Monday, Apr. 27, 1936
Louisville's Gain
In Louisville, Ky. last week, staff members of the Courier-Journal and Times heard news they had been anxiously awaiting. Robert Worth Bingham, U. S. Ambassador to the Court of St. James's and owner of the two papers, had found and appointed a successor to onetime General Manager Emanuel Levi, who a month ago departed to take charge of Hearst's Chicago Herald & Examiner (TIME, March 9). New Courier-Journal and Times boss was Mark Foster Ethridge, famed Southern newspaperman. In Richmond, Va., where he had just resigned as publisher of the Times-Dispatch, Mark Ethridge's associates sorrowfully declared that what was Louisville's journalistic gain was Richmond's loss.
Times-Dispatch reporters especially mourned Mr. Ethridge's departure, remembering that when he arrived in Richmond in 1934, one of his first official acts was to raise editorial salaries. Publisher Ethridge further endeared himself to his staff by buying everybody Coca-Colas and encouraging colorful writing. Mr. Ethridge understood reporters because he had been one once himself.

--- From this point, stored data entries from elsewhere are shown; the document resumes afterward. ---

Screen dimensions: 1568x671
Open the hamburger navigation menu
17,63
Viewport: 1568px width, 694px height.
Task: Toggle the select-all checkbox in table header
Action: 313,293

When grey-eyed, Mississippi-born young Mark Ethridge returned from the War to his newshawking job on the Macon (Ga.) Telegraph, he shortly lost all his pay in a crap game and, as a gesture of extreme indigence, showed up for work in his Navy uniform. Such traditional didoes did not impede Mark Ethridge's progress on the paper. Soon he was city editor, later managing editor.
Under Editor Ethridge the Macon Telegraph regained much of its oldtime prestige, became "South Georgia's Bible," and "The Georgia Bombshell." Editor Ethridge loaded his bombshell with many a charge of what in the South was authentic editorial dynamite. He derided the Ku Klux Klan. He came out for Negro rights. He sympathized with poor-white tenant farmers. He lambasted Prohibitionists. He took to task the paternalistic Mill Village system of potent Bibb Manufacturing Co. For such activities Editor Ethridge was tagged an outstanding U. S. Liberal.
In 1933 Editor Ethridge took a trip abroad at the expense of the Oberlaender Trust, a fund to provide German junkets for influential Americans. On his return, he took over the flabby old Washington Post. Six months later he was on his way to Richmond and the Times-Dispatch, soon raised its circulation 10%. Made president & publisher, Mark Ethridge seemed content until the Courier-Journal lured him away with a reputed $25,000 a year.